Vivemos provavelmente na era mais dinâmica que conhecemos, com acesso a informação e onde vivenciamos constantes alterações, principalmente a nível tecnológico. Mudanças estas que afetam o dia a dia de todos, principalmente enquanto consumidores, e que tem um impacto cada vez maior no mundo empresarial.
Se olharmos para os avanços tecnológicos dos últimos anos, que permitem a melhoria constante dos sistemas informáticos, dos processos e resultados da organização, permitindo uma maior eficiência e redução de custos e a introdução da inteligência artificial, levar-nos- á a refletir sobre o futuro.
O setor segurador não é exceção e, à semelhança do que acontece nos restantes setores da economia, nomeadamente na indústria, com a tecnologia surgem também novas realidades e desafios.
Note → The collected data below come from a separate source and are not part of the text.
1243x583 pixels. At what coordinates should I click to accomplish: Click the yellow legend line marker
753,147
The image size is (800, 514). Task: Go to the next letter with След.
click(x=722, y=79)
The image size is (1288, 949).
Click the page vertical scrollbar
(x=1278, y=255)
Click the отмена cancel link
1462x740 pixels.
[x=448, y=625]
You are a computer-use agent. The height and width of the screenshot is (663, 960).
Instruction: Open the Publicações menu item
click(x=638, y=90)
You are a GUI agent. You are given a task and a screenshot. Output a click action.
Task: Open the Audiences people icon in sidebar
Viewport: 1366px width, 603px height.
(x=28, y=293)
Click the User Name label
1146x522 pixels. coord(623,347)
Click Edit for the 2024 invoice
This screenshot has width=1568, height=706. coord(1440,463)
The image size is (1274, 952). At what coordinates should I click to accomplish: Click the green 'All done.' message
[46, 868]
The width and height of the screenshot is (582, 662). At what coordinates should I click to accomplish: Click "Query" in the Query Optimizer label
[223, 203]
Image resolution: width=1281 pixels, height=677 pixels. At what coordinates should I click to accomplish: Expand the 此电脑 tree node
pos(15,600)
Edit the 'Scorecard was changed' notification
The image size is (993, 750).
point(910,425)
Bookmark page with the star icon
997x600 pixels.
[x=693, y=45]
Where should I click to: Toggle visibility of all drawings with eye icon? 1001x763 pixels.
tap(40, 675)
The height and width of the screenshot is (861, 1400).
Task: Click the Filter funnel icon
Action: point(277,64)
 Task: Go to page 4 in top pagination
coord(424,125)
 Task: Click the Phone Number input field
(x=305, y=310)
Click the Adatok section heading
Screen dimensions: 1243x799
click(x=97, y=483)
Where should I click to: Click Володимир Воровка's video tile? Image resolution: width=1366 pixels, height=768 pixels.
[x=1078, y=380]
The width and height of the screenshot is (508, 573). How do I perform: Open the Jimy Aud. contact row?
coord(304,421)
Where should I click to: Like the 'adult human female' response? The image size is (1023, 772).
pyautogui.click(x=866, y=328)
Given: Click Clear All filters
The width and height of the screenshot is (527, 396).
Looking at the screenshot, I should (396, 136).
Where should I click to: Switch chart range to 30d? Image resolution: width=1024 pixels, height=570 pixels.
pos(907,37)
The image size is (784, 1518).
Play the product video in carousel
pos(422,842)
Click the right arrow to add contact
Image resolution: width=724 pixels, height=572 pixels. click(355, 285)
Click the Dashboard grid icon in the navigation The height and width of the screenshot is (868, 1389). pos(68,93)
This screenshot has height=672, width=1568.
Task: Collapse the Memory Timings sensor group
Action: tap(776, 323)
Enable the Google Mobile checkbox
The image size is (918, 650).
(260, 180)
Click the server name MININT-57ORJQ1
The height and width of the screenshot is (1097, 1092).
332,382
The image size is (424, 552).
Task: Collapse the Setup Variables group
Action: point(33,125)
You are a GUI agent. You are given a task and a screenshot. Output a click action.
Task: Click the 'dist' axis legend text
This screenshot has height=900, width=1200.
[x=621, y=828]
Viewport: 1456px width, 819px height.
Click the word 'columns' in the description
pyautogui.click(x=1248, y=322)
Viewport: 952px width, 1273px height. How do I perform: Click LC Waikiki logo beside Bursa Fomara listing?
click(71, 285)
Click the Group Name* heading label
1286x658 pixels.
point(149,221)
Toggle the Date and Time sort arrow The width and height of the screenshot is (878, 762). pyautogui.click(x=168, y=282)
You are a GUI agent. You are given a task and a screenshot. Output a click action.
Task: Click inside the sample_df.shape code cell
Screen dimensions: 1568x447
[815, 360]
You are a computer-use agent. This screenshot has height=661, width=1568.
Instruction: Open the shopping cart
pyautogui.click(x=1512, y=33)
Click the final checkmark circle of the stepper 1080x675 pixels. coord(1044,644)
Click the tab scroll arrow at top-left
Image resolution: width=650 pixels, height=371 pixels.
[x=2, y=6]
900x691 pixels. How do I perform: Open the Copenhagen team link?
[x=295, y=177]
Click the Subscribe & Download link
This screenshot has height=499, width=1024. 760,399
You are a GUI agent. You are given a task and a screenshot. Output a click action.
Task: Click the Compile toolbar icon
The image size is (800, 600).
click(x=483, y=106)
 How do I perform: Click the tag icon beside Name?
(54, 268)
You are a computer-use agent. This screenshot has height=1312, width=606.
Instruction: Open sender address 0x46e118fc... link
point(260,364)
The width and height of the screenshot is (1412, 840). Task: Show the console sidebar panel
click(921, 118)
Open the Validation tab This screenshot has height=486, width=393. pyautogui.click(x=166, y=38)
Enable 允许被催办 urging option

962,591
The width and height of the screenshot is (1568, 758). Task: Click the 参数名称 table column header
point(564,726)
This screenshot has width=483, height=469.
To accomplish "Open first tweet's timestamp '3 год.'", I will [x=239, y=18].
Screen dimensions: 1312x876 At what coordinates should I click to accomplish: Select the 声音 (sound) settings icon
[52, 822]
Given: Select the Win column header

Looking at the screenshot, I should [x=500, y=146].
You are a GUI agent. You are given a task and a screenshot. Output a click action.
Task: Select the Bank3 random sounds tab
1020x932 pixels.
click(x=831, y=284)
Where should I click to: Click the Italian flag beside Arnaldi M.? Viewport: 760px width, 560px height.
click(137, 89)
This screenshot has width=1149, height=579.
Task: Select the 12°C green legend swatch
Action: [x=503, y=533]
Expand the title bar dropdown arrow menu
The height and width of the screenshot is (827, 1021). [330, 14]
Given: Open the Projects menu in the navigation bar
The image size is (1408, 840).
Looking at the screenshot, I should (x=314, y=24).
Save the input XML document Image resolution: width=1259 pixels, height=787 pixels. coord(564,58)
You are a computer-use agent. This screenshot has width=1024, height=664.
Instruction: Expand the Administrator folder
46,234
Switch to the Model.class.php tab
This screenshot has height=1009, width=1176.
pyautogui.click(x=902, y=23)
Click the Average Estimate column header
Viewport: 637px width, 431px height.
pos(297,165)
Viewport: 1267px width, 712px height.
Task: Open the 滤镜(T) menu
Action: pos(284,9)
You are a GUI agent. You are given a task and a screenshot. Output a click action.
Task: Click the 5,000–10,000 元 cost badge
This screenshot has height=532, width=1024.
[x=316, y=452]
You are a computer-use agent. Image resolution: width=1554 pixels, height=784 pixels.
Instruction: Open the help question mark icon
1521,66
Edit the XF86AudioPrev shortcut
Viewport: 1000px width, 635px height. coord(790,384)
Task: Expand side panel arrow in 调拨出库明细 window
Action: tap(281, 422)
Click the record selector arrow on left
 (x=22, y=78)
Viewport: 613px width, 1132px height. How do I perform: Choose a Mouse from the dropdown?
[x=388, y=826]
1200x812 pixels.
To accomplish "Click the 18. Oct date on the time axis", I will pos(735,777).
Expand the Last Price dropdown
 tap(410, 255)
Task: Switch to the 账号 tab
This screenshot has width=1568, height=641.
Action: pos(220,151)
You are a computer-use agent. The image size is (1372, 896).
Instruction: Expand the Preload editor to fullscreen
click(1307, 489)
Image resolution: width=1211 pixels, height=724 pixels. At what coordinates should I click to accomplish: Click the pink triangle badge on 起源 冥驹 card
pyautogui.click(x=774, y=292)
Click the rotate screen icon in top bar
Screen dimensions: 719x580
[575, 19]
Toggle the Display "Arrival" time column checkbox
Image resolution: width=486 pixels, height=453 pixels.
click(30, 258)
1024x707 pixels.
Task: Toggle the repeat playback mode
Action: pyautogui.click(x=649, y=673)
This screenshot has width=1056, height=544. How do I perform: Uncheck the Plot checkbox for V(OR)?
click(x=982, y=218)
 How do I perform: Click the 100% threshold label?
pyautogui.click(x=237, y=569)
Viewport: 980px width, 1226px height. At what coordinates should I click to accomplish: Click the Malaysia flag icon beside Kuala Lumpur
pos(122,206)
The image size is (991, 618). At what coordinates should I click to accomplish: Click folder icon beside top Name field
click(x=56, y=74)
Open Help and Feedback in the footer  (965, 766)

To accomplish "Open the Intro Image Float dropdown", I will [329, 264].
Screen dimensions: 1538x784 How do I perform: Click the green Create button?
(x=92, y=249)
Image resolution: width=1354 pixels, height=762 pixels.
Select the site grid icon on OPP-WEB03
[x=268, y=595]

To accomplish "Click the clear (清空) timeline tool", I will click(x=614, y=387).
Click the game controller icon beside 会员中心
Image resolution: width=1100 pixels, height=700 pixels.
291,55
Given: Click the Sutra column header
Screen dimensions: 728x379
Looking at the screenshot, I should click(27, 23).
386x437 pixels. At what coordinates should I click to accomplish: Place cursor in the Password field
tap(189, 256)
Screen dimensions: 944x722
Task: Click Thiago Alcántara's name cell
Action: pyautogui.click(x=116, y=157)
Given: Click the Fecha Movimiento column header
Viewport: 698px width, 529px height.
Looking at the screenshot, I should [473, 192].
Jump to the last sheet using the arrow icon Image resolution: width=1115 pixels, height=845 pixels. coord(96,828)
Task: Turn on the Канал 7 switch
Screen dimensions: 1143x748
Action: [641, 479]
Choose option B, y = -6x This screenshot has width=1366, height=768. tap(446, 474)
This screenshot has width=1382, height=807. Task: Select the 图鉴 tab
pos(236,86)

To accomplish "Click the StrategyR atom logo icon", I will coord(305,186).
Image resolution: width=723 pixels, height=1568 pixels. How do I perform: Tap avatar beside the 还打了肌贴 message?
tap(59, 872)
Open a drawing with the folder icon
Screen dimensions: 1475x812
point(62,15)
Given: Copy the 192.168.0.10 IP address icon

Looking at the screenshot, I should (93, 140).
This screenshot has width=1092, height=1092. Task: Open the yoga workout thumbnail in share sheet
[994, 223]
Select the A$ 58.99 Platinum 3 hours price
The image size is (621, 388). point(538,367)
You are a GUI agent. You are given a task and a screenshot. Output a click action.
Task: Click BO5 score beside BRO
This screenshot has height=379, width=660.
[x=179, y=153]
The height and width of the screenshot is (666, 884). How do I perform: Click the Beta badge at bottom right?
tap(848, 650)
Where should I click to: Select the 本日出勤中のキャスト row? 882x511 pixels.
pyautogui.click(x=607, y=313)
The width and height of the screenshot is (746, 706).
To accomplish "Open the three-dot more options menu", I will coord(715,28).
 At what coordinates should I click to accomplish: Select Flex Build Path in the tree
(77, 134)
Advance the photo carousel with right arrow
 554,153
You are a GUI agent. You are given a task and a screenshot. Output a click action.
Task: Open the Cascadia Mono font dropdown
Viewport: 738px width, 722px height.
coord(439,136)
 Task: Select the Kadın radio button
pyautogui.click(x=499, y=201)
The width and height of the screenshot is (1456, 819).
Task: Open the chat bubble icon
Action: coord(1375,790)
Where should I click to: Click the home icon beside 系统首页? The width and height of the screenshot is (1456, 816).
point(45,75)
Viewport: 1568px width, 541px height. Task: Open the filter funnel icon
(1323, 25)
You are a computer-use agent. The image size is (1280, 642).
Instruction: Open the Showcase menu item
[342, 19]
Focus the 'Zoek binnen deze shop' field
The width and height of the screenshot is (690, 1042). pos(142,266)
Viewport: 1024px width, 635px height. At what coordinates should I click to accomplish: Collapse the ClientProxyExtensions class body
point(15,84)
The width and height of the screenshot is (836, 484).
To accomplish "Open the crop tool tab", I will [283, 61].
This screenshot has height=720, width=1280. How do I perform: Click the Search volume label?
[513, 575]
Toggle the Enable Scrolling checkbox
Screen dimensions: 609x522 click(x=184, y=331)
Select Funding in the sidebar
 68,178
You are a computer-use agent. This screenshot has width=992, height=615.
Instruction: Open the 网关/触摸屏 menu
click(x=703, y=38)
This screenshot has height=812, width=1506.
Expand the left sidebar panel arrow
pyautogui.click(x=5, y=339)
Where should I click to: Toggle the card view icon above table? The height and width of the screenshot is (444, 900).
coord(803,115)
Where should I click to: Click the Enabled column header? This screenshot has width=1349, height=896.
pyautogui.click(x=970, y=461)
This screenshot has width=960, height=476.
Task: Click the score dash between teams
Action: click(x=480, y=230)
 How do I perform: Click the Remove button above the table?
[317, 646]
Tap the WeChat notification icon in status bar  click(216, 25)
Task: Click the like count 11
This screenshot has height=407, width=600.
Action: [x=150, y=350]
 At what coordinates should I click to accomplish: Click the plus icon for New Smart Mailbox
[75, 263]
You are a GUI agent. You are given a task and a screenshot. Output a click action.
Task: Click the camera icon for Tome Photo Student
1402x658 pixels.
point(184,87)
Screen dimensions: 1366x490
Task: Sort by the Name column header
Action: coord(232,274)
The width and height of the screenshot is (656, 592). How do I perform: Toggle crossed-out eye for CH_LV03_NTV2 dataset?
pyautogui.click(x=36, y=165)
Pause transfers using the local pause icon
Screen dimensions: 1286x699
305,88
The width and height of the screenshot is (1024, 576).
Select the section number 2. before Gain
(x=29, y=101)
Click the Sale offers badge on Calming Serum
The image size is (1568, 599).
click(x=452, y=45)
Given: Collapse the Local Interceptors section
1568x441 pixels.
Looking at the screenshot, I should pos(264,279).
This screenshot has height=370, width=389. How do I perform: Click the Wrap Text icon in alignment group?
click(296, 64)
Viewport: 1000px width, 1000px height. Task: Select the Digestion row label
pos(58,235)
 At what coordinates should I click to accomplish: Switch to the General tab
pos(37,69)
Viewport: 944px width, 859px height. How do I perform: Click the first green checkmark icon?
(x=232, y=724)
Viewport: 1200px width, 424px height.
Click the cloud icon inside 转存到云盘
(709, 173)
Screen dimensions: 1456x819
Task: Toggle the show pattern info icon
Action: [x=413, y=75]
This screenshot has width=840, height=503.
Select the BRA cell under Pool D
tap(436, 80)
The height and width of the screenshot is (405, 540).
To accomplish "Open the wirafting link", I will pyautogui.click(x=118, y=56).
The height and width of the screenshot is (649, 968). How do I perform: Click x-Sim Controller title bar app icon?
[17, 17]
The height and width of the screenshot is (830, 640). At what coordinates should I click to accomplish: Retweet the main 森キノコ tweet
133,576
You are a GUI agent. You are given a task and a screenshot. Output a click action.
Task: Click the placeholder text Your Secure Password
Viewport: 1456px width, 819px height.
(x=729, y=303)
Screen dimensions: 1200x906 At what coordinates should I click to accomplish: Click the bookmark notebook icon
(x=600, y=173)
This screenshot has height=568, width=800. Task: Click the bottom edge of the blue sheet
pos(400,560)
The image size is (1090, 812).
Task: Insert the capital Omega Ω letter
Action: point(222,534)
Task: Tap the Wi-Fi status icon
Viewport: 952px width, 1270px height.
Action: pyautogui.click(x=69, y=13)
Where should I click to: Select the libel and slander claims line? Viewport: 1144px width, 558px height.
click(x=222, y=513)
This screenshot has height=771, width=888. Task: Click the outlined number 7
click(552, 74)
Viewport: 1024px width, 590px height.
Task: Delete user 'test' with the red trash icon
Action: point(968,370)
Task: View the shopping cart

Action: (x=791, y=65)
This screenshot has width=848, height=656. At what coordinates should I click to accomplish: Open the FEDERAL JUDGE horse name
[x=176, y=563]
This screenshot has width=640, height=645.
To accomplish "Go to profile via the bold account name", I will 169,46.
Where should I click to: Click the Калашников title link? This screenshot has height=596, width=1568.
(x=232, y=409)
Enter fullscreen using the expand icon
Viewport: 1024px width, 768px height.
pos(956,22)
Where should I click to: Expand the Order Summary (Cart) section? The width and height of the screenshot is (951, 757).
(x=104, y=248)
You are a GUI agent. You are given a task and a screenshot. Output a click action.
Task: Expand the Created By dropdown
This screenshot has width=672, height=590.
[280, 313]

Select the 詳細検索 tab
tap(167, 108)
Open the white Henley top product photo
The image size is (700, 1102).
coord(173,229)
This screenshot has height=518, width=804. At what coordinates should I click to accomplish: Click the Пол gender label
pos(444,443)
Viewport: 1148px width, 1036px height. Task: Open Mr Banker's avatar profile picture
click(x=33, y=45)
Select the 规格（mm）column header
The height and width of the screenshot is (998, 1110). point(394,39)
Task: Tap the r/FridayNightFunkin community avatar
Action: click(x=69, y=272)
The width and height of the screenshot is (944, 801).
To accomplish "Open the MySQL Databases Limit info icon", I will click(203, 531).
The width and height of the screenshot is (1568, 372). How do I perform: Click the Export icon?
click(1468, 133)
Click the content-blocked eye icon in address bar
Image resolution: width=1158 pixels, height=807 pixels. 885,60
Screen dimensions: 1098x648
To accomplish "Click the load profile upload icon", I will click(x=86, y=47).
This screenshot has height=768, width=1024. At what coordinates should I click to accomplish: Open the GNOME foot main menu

No caso do mundo segurador, isto reflete-se na necessidade de se adaptar a uma economia globalizada, à digitalização e ao surgimento de novos riscos, novos mercados e, consequentemente, novas formas de resposta. Esta situação é ainda mais notória nos designados riscos emergentes, como é o caso da Cibersegurança e dos desastres naturais (Global Risk Report 2023 – World Economic Forum).
O que me leva à questão: qual o papel do subscritor no futuro?
Atualmente, e de uma forma resumida e simplista, podemos dizer que o papel de um subscritor, um técnico especializado num determinado ramo de seguros, é a análise de um determinado risco, adequando coberturas, prémio e taxa à respetiva atividade segura.
Contudo, neste contexto atual, a função do subscritor não poderá ser estática e imutável face aos crescentes desafios e à necessidade de adaptação.
Com a introdução de processos de automação e de inteligência artificial cada vez mais avançados -modelos suportados em estatística serão usados por avaliadores de risco qualificados, juntamente com uma subscrição baseada em regras desenhadas para alcançar novos níveis de análises sofisticadas e suporte a decisões – percebemos que a função do subscritor está em mudança.
A utilização de ferramentas de inteligência artificial adequadas a este setor de mercado irá libertar os subscritores de processos internos e melhorar a sua eficiência, bem como a das suas organizações, para lidar com novas exposições (como o risco cibernético), avaliar o apetite com mais precisão e explorar novos caminhos de negócios.
Isto permitirá igualmente que parte das suas tarefas manuais sejam realizadas com sucesso pela “máquina”, de forma mais célere e precisa, o que consequentemente resulta numa resposta mais eficiente para clientes e agentes. São já muitos os defensores da ideia que a introdução da tecnologia reduz o potencial erro humano e a parcialidade, conduzindo a uma situação mais justa e a uma melhor tomada de decisão.
Atualmente já existem subscritores que possuem não só a vertente de técnico especializado, com o pensamento critico que lhe é característico, mas também uma vertente de consultoria, de conhecer verdadeiramente o risco e os seus contornos, com uma visão e presença no terreno quando os casos assim o pedem, e a indispensável promoção de relacionamentos e envolvimento com os seus parceiros de negócio, de modo a facilitar as vendas.
A meu ver serão estas as skills necessárias para um subscritor no futuro, sendo certo que é, como sempre, uma função em constante desenvolvimento.
Por Filipa Félix, Subscritora de Linhas Financeiras.